Here, the proof of service does not appear to comply with § 415.20(a). In particular, the proof of service lacks that it was served in his or her office, nor does it indicate that summons and complaint was left with the person who is apparently in charge.

Code of Civil Procedure, § 415.20(b) provides:  “If a copy of the summons and complaint cannot with reasonable diligence be personally delivered to the person to be served, as specified in Section 416.60, 416.70, 416.80, or 416.90, a summons may be served by leaving a copy of the summons and complaint at the person’s dwelling house, usual place of abode, usual place of business, or usual mailing address other than a United States Postal Service post office box, in the presence of a competent member of the household or a person apparently in charge of his or her office, place of business, or usual mailing address other than a United States Postal Service post office box, at least 18 years of age, who shall be informed of the contents thereof, and by thereafter mailing a copy of the summons and of the complaint by first-class mail, postage prepaid to the person to be served at the place where a copy of the summons and complaint were left. Service of a summons in this manner is deemed complete on the 10th day after the mailing.”  (Code Civ. Proc., § 415.20(b).) 

“[A]n individual may be served by substitute service only after a good faith effort at personal service has first been made: the burden is on the plaintiff to show that the summons and complaint ‘cannot with reasonable diligence be personally delivered’ to the individual defendant. (§ 415.20, subd. (b); Evartt v. Superior Court (1979) 89 Cal.App.3d 795, 801, 152 Cal.Rptr. 836.) Two or three attempts to personally serve a defendant at a proper place ordinarily qualifies as  ‘reasonable diligence.’ (Weil & Brown, Civil Procedure Before Trial, supra, ¶ 4:196, p. 4–30.)” (American Express Centurion Bank v. Zara (2011) 199 Cal.App.4th 383, 389.)

Here, the proof of service does not include a declaration of diligence nor does Opposition’s declaration mention that it could not with reasonable diligence personally serve the summons and complaint.

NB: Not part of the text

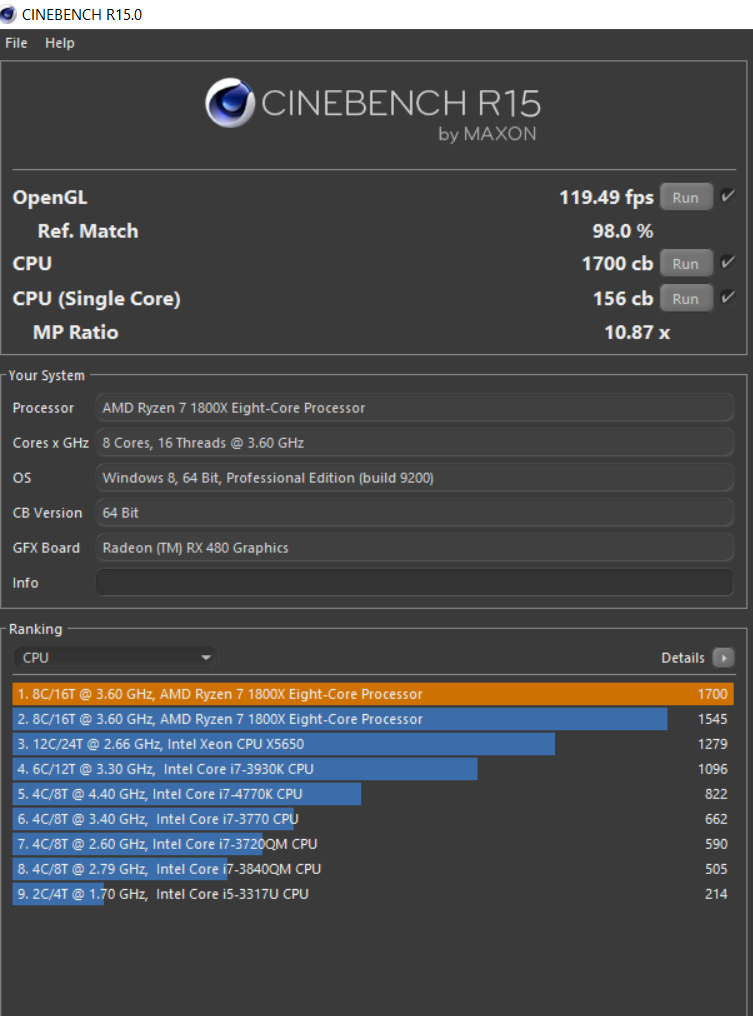The image size is (753, 1016).
Task: Toggle the CPU (Single Core) checkbox
Action: pyautogui.click(x=727, y=298)
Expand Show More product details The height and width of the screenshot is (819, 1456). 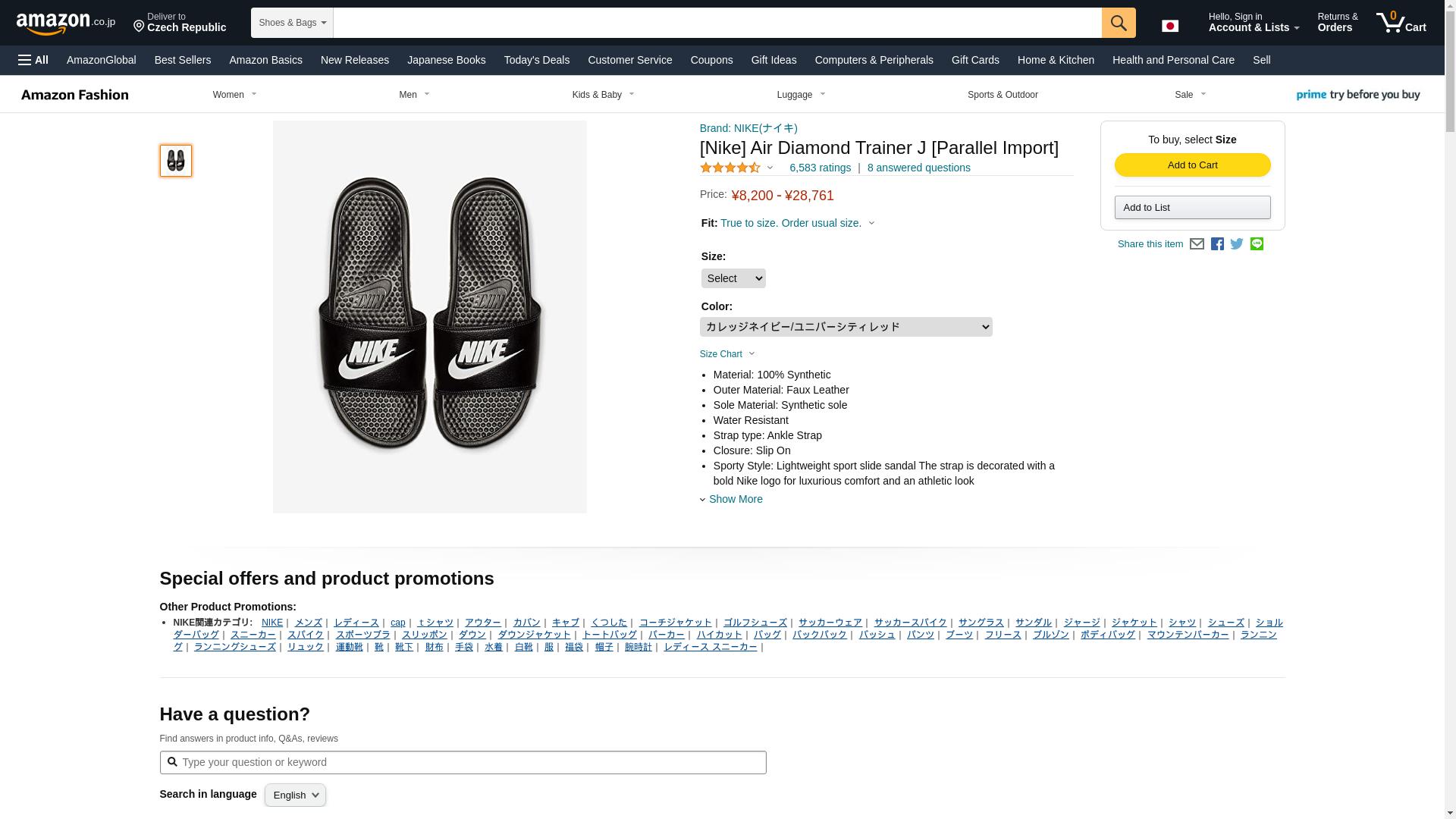coord(735,499)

Likewise, it mentions nothing about leaving it with a competent member of the household or a person apparently in charge.

“Notwithstanding subdivision (b), if the only address reasonably known for the person to be served is a private mailbox obtained through a commercial mail receiving agency, service of process may be effected on the first delivery attempt by leaving a copy of the summons and complaint with the commercial mail receiving agency in the manner described in subdivision (d) of Section 17538.5 of the Business and Professions Code.” (CCP §415.20(c).)

Here, this section does not appear to apply in the instant scenario. Further, the Opposition makes no argument that it does apply.

Therefore, since Tawansy did not comply with the statutory requirements regarding proof of service, Tawansy did not create a rebuttable presumption that the service was proper. Further, In Opposition, Tawansy makes almost no attempt to argue how service was proper. Tawansy simply argues how Lefkowitz had actual notice because of the email Tawansy allegedly received.

“Actual notice of the action alone, however, is not a substitute for proper service and is not sufficient to confer jurisdiction. ‘[N]o California appellate court has gone so far as to uphold a service of process solely on the ground the defendant received actual notice when there has been a complete failure to comply with the statutory requirements for service.’” (American Express Centurion Bank v. Zara (2011) 199 Cal.App.4th 383, 392 citing Summers v. McClanahan (2006) 140 Cal.App.4th 403, 414.)

TENTATIVE RULING
Lefkowitz’s motion to set aside the default entered on 5/6/2022 as to Tawansy’s Second Amended Cross-Complaint is GRANTED.